There are many underlying cases such as obesity, UTI, Alzheimer, pregnancy and hyper-plastic prostate gland to name just a few. Exerting effort, coughing and sneezing will also trigger it.
The urine may flow in trickles or it may pour out completely. Among elderly persons in the community according to research, 30 percent is affected by it. For those who are residing in homes for the elderly, it’s even higher which is between 40 percent to 80 percent.
Pelvic floor muscle exercise or Kegel exercise can help very much in fighting incontinence. It’s very simple and easy to do. You can do it almost anywhere without anybody knowing you’re doing it.
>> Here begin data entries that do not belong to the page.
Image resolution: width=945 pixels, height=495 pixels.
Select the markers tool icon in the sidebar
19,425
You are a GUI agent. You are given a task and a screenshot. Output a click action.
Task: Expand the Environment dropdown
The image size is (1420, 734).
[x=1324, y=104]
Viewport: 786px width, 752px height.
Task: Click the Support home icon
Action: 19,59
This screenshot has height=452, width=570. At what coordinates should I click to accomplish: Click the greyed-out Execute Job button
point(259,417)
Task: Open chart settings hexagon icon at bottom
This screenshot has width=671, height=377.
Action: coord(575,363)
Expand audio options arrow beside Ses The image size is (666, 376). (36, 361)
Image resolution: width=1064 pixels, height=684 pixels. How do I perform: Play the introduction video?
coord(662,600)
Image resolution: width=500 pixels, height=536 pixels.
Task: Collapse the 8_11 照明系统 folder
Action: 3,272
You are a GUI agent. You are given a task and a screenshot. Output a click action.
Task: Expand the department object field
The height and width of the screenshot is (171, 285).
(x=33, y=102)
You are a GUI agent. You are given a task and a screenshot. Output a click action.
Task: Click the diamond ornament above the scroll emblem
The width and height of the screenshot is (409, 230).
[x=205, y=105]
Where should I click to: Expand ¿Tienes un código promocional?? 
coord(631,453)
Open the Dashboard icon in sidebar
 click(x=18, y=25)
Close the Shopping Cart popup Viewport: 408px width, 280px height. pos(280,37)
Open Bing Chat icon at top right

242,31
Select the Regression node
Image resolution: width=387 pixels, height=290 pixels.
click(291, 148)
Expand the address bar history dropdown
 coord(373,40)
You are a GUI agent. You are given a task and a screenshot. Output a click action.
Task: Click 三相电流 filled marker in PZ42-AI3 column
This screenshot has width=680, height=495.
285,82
To find the right muscle which to exercise, try stopping urine at midstream. If you are able to do it, then you found the pelvic floor muscle.
Pelvic floor muscles are the layer of muscles that supports the organs in lower abdominal region such as the intestines and bladder in men and for women the uterus is added.
It traverse the bottom part of your pelvic bones.
You can sit or lie down depending on which position you may find comfortable or possible for you at the moment. After your bladder is empty, you do the exercise by alternately contracting and relaxing your muscle for five seconds each.
Remember not to include your stomach and buttocks by contracting them as well and don’t hold your breath. You may find some difficulty doing it at first but as you go along it becomes a cinch. There several other ways to do it, but this is the simplest and also very effective.
You can do it three sets a time 8 to 10 times daily.
Remember not do it by holding your urine at midstream. Do it only the first time to identify the muscle. Surgery isn’t an option in treating incontinence.